What the CLARITY Act actually does
The legislation formally defines which digital assets qualify as securities and which count as commodities, telling you whether your token falls under SEC rules or CFTC rules, rather than forcing projects to guess and hope they guessed right.
Beyond the jurisdictional question, the bill does several concrete things. It mandates operational disclosures from digital asset projects, incorporates market surveillance strategies, and carves out customized capital-raising exemptions of up to $50 million, adjusted for inflation.
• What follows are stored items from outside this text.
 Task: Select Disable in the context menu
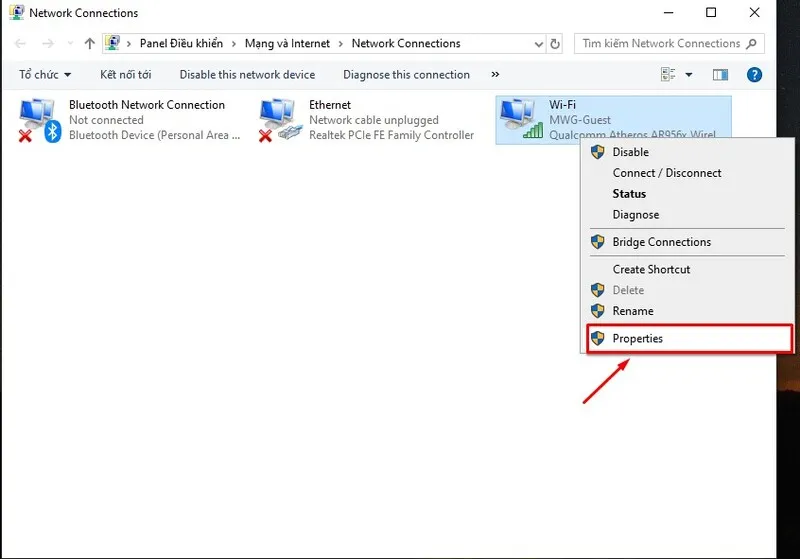pyautogui.click(x=630, y=152)
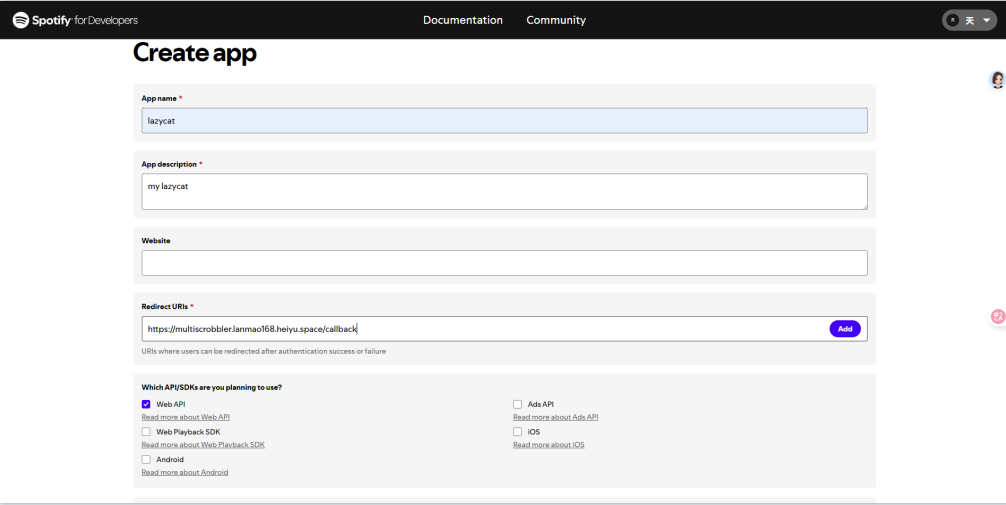Image resolution: width=1006 pixels, height=505 pixels.
Task: Open the Documentation menu
Action: (x=463, y=20)
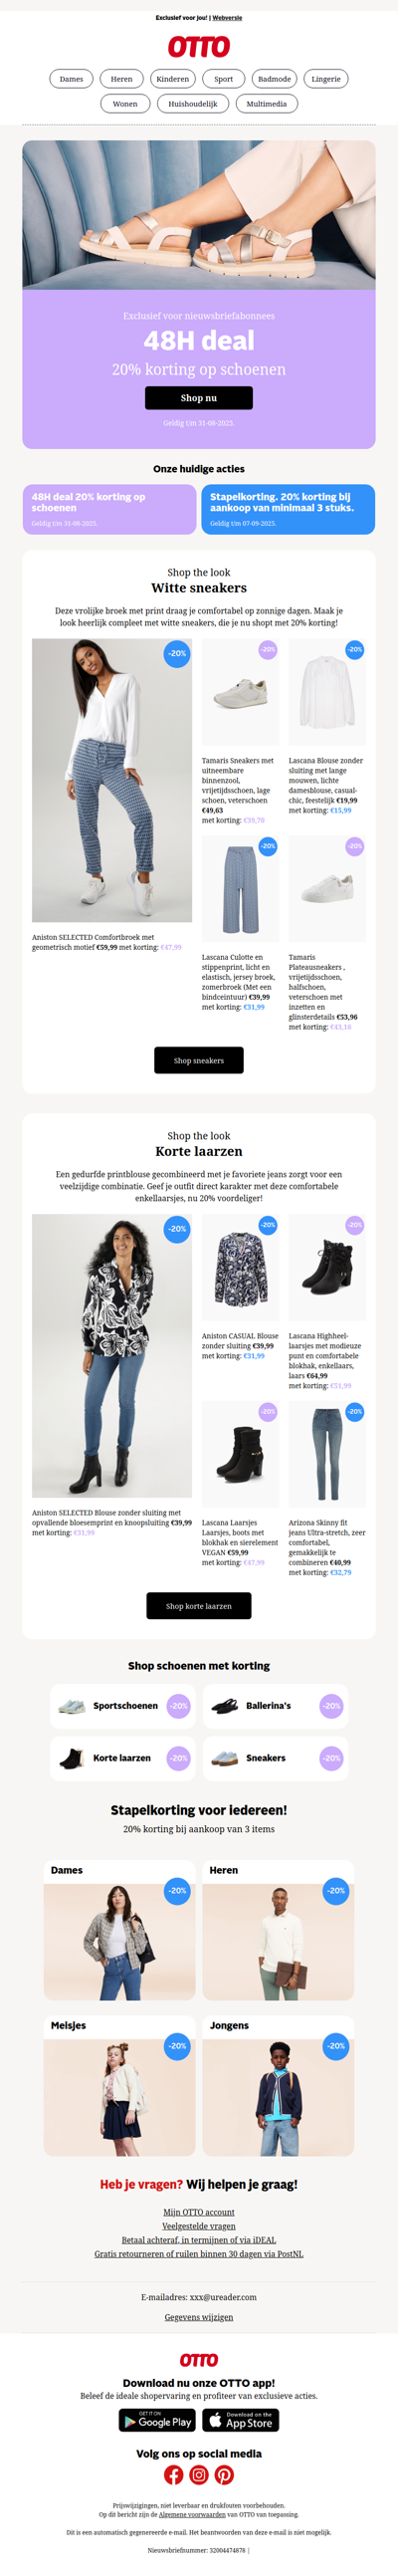Open the Dames menu pill
This screenshot has width=398, height=2576.
[71, 79]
That last part matters for smaller projects that have been priced out of the compliance game.
There’s also a developer liability provision designed to reduce the need for developers to consult lawyers just to determine whether their code could get them sued.
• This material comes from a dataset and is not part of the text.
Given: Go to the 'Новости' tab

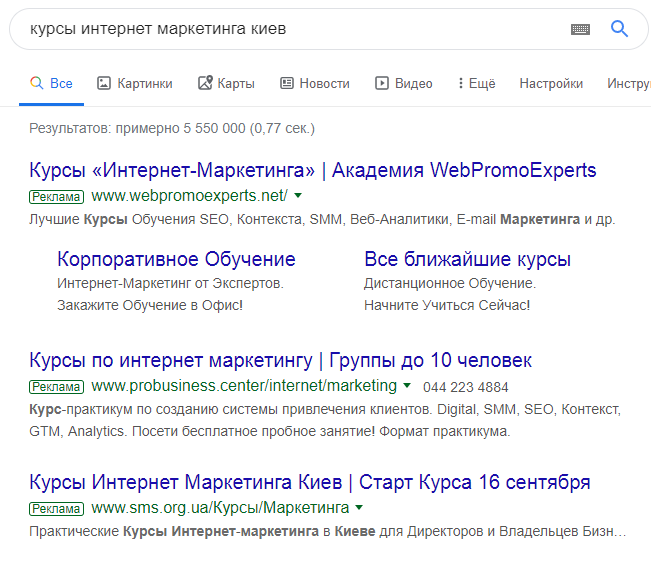Looking at the screenshot, I should (x=314, y=83).
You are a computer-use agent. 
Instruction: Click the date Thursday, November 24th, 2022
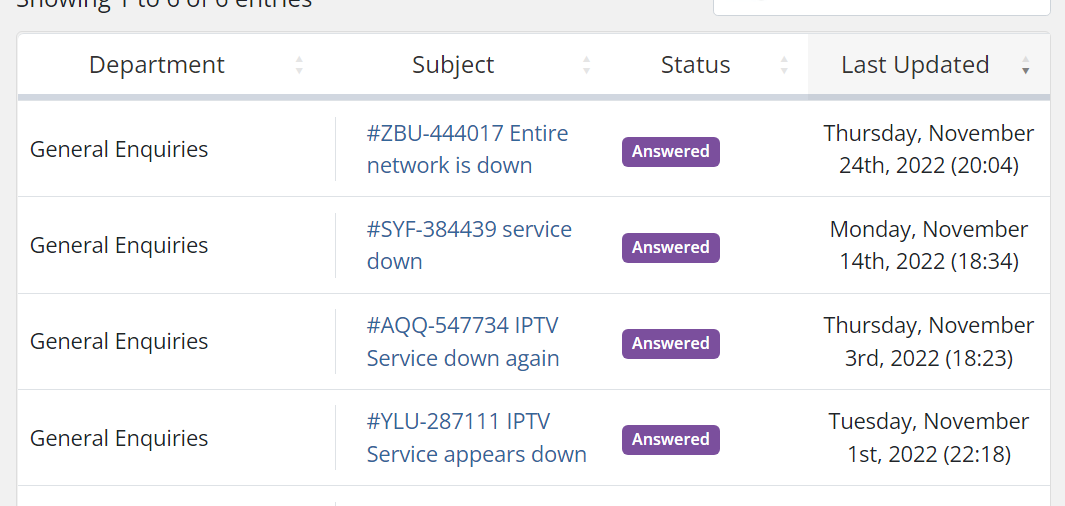coord(928,149)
And then there’s the enforcement side. The bill allocates roughly $150 million specifically for anti-scam and anti-fraud measures.
Why the timing matters
Lummis has been explicit about the competitive angle here. The European Union’s Markets in Crypto-Assets regulation, known as MiCA, has been live and operational. The US, despite hosting the largest crypto market in the world, has been regulating primarily through enforcement actions. The CLARITY Act is partly an attempt to reverse that by giving the industry rules it can actually follow rather than rules it discovers after being sued.
What this means for investors
The $50 million capital-raising exemption could open doors for mid-tier projects that have been stuck in regulatory limbo. Currently, launching a token sale that complies with securities law is expensive enough to deter all but the most well-funded teams. An exemption at that level, with inflation adjustments built in, creates a viable path for legitimate projects that don’t have venture capital backing.
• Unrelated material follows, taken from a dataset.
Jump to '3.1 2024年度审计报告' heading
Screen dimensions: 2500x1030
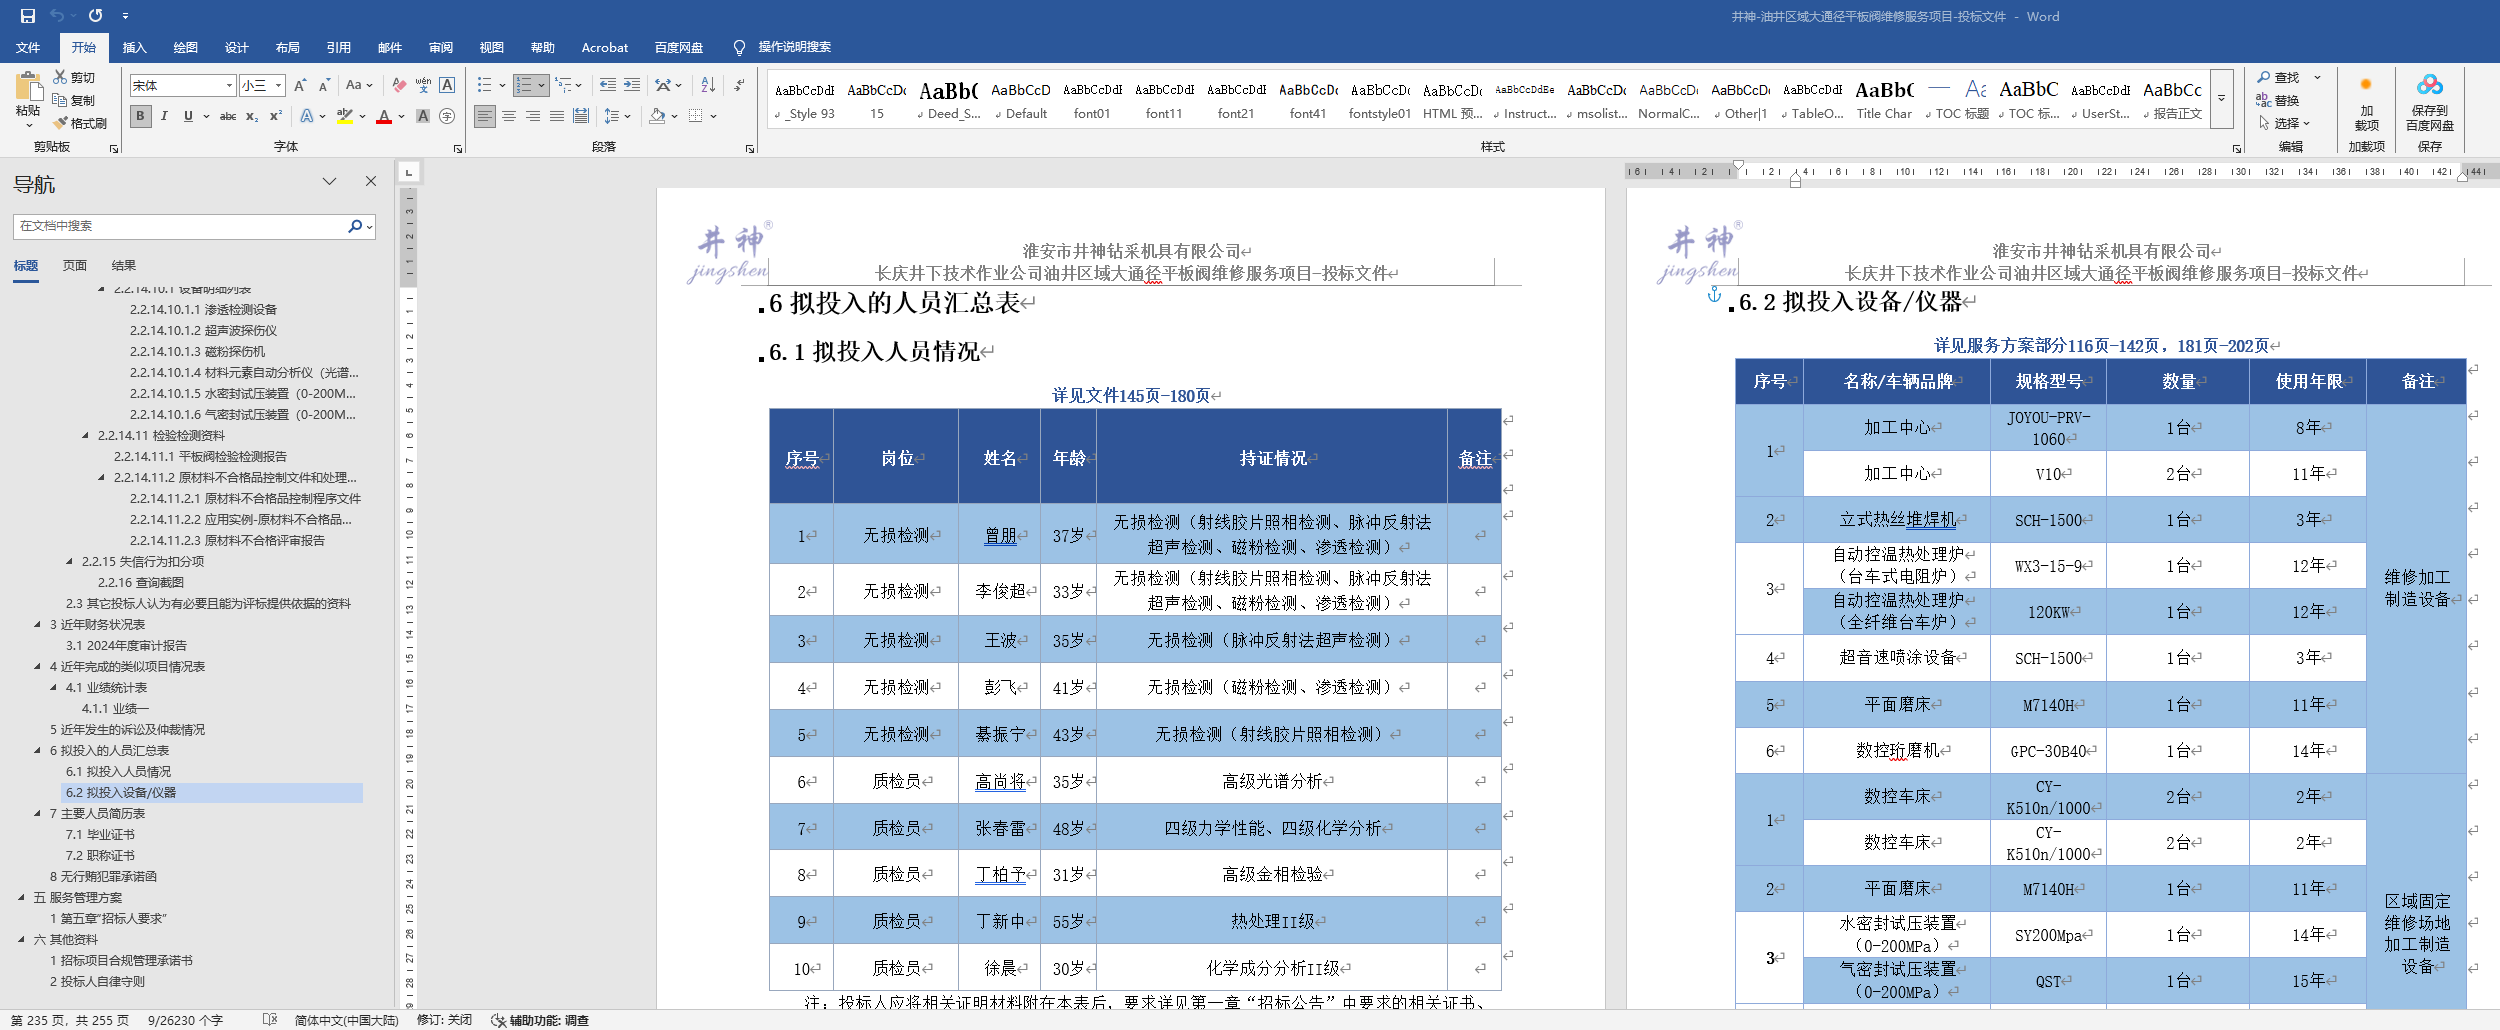[x=126, y=646]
The $150 million anti-fraud allocation signals that lawmakers are serious about protecting retail investors, but it also means enforcement resources will expand significantly. Projects operating in gray areas should expect the gray to get a lot narrower.
If the CLARITY Act passes with its current provisions intact, US-based exchanges and projects would operate under a framework that’s arguably more flexible than Europe’s approach, particularly on the capital-raising side. But if the bill stalls or gets significantly watered down in Senate negotiations, the regulatory gap with Europe only widens.